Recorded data
--- START ---

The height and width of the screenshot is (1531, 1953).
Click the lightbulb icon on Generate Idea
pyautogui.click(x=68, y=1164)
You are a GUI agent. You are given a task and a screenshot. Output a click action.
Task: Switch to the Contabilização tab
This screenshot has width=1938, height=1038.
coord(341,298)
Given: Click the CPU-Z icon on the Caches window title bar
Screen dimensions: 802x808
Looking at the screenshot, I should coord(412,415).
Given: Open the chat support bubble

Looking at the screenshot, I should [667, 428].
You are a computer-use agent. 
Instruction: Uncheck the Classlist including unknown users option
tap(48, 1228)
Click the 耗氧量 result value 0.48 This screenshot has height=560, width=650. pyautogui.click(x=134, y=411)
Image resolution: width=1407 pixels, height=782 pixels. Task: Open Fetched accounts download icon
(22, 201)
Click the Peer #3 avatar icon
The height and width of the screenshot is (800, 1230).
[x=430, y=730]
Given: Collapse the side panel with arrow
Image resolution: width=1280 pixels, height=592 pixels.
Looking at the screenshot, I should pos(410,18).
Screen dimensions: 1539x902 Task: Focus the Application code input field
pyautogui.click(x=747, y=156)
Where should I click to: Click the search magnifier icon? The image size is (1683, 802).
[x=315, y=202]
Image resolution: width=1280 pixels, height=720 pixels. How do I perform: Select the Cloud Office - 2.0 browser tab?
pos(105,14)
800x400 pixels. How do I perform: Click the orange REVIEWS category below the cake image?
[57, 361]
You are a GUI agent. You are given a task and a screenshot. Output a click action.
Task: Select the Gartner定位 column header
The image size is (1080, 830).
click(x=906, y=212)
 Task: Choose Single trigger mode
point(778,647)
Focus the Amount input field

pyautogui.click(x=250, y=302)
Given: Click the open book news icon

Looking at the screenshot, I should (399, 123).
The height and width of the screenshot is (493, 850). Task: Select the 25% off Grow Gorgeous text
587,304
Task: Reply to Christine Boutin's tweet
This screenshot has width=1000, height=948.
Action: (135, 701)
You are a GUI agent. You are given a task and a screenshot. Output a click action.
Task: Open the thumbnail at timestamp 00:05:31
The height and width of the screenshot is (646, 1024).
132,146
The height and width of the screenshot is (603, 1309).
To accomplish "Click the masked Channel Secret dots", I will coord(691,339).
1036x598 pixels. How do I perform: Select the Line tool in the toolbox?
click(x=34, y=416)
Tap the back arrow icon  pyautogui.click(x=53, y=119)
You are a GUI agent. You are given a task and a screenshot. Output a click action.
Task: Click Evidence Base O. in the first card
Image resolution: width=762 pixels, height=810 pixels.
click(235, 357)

--- END ---

* What to work on
Copy every record above exactly as it appears.

* Answer below
The height and width of the screenshot is (1531, 1953).
Click the lightbulb icon on Generate Idea
pyautogui.click(x=68, y=1164)
You are a GUI agent. You are given a task and a screenshot. Output a click action.
Task: Switch to the Contabilização tab
This screenshot has width=1938, height=1038.
coord(341,298)
Given: Click the CPU-Z icon on the Caches window title bar
Screen dimensions: 802x808
Looking at the screenshot, I should coord(412,415).
Given: Open the chat support bubble

Looking at the screenshot, I should [667, 428].
You are a computer-use agent. 
Instruction: Uncheck the Classlist including unknown users option
tap(48, 1228)
Click the 耗氧量 result value 0.48 This screenshot has height=560, width=650. pyautogui.click(x=134, y=411)
Image resolution: width=1407 pixels, height=782 pixels. Task: Open Fetched accounts download icon
(22, 201)
Click the Peer #3 avatar icon
The height and width of the screenshot is (800, 1230).
[x=430, y=730]
Given: Collapse the side panel with arrow
Image resolution: width=1280 pixels, height=592 pixels.
Looking at the screenshot, I should pos(410,18).
Screen dimensions: 1539x902 Task: Focus the Application code input field
pyautogui.click(x=747, y=156)
Where should I click to: Click the search magnifier icon? The image size is (1683, 802).
[x=315, y=202]
Image resolution: width=1280 pixels, height=720 pixels. How do I perform: Select the Cloud Office - 2.0 browser tab?
pos(105,14)
800x400 pixels. How do I perform: Click the orange REVIEWS category below the cake image?
[57, 361]
You are a GUI agent. You are given a task and a screenshot. Output a click action.
Task: Select the Gartner定位 column header
The image size is (1080, 830).
click(x=906, y=212)
 Task: Choose Single trigger mode
point(778,647)
Focus the Amount input field

pyautogui.click(x=250, y=302)
Given: Click the open book news icon

Looking at the screenshot, I should (399, 123).
The height and width of the screenshot is (493, 850). Task: Select the 25% off Grow Gorgeous text
587,304
Task: Reply to Christine Boutin's tweet
This screenshot has width=1000, height=948.
Action: (135, 701)
You are a GUI agent. You are given a task and a screenshot. Output a click action.
Task: Open the thumbnail at timestamp 00:05:31
The height and width of the screenshot is (646, 1024).
132,146
The height and width of the screenshot is (603, 1309).
To accomplish "Click the masked Channel Secret dots", I will coord(691,339).
1036x598 pixels. How do I perform: Select the Line tool in the toolbox?
click(x=34, y=416)
Tap the back arrow icon  pyautogui.click(x=53, y=119)
You are a GUI agent. You are given a task and a screenshot. Output a click action.
Task: Click Evidence Base O. in the first card
Image resolution: width=762 pixels, height=810 pixels.
click(235, 357)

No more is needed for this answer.